Uzay, son zamanlarda fazlasıyla kibarlaşmış ve kuralcı olmaya başlamıştı. Uzay son zamanlarda argo bile kullanmamaya başlamıştı.

Onların mükemmel aşkını ve Hayal'in hastalığını anlatmak bana artık eskisi kadar keyif vermiyordu. Daha doğrusu aşklarını anlatmak iyi hissettiriyordu ama konu Hayal'in hastalığına gelince tıkanıp kalıyordum. Garip bir şekilde o kısımları çok iyi ve hızlı bir şekilde yazıyordum ama duygu olarak tıkanıp kalıyor, garip hissediyordum.

Bölümün yarısına kadar yetişmiştim. Bugün fazlasıyla yazmıştım ve Doğuş aşağıya bir yerlere indiğinden beri ara vermeden yazıyordum. Yavaşça kaydedip laptopu kapattığımda bakışlarım odada dolandı.

Garip bir şekilde hala o mesajların etkisindeydim. İçimde bir çöküntü vardı ve bu çöküntüyü yok etmek için yaklaşık iki saattir romanı yazıyordum.

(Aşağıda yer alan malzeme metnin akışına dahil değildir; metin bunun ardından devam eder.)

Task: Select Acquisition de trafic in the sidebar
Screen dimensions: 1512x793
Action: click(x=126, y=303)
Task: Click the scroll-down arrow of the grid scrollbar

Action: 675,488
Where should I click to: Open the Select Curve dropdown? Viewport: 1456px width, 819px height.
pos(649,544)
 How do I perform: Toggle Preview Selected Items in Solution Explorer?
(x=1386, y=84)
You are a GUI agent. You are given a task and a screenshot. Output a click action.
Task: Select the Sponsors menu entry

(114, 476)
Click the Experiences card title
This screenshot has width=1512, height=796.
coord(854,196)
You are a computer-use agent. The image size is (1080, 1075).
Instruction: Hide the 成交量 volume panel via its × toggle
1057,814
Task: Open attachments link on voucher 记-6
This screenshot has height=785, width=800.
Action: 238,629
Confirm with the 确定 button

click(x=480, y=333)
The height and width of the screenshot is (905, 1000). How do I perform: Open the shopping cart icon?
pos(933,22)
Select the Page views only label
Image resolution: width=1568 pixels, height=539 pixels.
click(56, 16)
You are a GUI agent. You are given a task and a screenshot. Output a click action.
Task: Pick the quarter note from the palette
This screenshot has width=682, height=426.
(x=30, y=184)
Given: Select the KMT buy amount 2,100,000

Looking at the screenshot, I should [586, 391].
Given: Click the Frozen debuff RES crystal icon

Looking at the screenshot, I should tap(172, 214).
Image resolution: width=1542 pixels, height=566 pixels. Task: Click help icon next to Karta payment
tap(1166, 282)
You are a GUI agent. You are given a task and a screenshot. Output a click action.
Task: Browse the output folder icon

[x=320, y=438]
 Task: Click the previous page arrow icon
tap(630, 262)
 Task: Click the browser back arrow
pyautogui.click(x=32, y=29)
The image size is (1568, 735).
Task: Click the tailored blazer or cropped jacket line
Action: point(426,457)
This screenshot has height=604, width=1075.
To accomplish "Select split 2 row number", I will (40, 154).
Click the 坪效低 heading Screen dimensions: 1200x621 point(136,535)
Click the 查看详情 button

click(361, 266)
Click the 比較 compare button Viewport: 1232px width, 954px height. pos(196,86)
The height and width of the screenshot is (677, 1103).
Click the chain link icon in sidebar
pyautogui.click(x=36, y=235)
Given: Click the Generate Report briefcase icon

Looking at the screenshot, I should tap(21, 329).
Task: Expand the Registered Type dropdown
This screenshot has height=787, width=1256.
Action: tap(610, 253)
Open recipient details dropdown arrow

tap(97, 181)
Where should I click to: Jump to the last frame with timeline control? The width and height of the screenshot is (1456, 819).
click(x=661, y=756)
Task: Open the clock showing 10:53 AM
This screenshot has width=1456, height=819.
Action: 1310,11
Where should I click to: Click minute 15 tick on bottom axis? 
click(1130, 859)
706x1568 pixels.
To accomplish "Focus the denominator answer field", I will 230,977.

Elimi sallayarak kendime doğru, esinti hava verdim. Bakışlarım saate gitti. Saat altı buçuğa geliyordu ve hava kararmaya başlamıştı bile. Yavaşça ayağa kalktım. Ayağa kalkmamla eklemimde bir acı hissederek bacağımı yavaşça tuttum. Bacağımı tutarken yavaşça ilerleyip kararmış odada ışığı açtım. Etraf bir anda aydınlanırken başımı kaldırıp etrafa kısa bir bakış attım.

Kapının çalışmasıyla bakışlarımı kapıya çevirdim. Aceleyle tekrar çalınmasıyla yavaşça ilerleyip kapıyı açtığımda ciddi bakışlı Doğuş'la karşılaştım. Kaşlarım çatılırken, "Ne oldu? Ne yaptığını da söylemedin?" diye sordum direkt.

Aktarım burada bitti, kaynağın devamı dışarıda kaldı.